Considering the performance of each species using non-Bt soybean without seed treatment, H. gelotopoeon showed the lowest defoliation. This species is one of the most important pests in soybean crops, but its larvae prefer the reproductive plant growth stages [50,74], which explains the low defoliation recorded in this study. As mentioned, Spodoptera spp. are polyphagous, but show preferences to different host plants, such as the preference of S. frugiperda to corn (Zea mays L. (Poaceae)) over soybean and other crops [75]. Spodoptera cosmiodes and S. albula presented similar levels of defoliation in our test, although S. cosmiodes is the most frequent Spodoptera spp. affecting soybean crops during the vegetative and reproductive stages [5,6,14,16,20,50]. Another study suggested that S. cosmioides may be more adapted to chemical compounds of soybean and cotton (Gossypium hirsutum L. (Malvaceae)), given their faster development and higher survival rates on these hosts [76]. Larvae of S. albula feed on a wide variety of host plants and they also exhibit some preference for several weeds (Boerhavia erecta (L.) (Nyctaginaceae); Echinochloa colonum (L.) Link (Poaceae), from which they can migrate to cultivated plants [27,29]. The highest defoliation damage was produced by S. eridania. This species had been cited as infesting a large number of crops in various regions of the Americas [49,74,77]. Additionally, this species has been reported from outbreaks under different conditions [15,18,28]. This species develops on weeds, which generally constitute a primary source of cultivated plant infestations such as those of soybean [15,26,28]. Considering the defoliation recorded in this study, S. eridania would represent a potential risk to soybean crops. According to these results, this species may be more adapted to chemical compounds of soybean given their faster development and higher survival rates [76].

5. Conclusions

Our results suggest that H. gelotopoeon, S. frugiperda, and S. albula were susceptible to the Cry1Ac protein. However, S. eridania and S. cosmiodes were not susceptible to the Cry1Ac protein in MON 87701 × MON 89788 soybean when evaluated by greenhouse infestation, supporting the idea that the level of activity of this protein against these species is low. Consequently, other control tactics, such as seed treatment, must be used in combination with MON 87701 × MON 89788 soybean in the field for the efficient management of Spodoptera species.

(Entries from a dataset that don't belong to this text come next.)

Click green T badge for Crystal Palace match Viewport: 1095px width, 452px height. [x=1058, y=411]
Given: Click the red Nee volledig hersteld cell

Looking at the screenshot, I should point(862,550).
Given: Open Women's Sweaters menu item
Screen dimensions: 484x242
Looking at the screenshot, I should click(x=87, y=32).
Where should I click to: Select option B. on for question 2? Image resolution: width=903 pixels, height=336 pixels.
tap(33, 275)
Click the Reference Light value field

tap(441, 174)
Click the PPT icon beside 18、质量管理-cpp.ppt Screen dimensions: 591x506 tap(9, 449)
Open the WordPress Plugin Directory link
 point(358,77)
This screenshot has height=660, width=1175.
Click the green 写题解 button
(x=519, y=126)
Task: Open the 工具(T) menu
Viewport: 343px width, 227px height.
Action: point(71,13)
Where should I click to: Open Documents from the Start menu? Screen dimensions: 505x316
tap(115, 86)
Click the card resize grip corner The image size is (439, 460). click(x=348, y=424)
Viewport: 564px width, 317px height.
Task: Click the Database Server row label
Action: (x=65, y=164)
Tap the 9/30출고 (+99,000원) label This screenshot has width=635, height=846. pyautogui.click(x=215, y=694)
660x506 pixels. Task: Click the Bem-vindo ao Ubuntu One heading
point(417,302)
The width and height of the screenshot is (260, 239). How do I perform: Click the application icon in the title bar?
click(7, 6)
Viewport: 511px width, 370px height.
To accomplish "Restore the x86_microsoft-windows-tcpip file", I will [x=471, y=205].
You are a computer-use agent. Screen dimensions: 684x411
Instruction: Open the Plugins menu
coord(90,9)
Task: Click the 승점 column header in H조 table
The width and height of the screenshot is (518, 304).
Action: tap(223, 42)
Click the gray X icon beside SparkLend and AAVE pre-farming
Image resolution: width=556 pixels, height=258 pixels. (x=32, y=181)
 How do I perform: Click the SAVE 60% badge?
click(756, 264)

Our results contribute to determining the defoliation and potential risk of these pests in soybean crops. Considering the increasing importance of S. cosmioides and S. eridania in the region, future studies should be focused toward understanding survival, population dynamics, and infestation of these species during all growth stages of soybean plants, and their biology, including host adaptation. On the other hand, determination of the combined action of Bt with the seed treatment in the defoliation in the field will be important, like other control tactics. Therefore, the use of Bt soybean as a tool for integrated pest management should be planned according to the major insect problems in each area.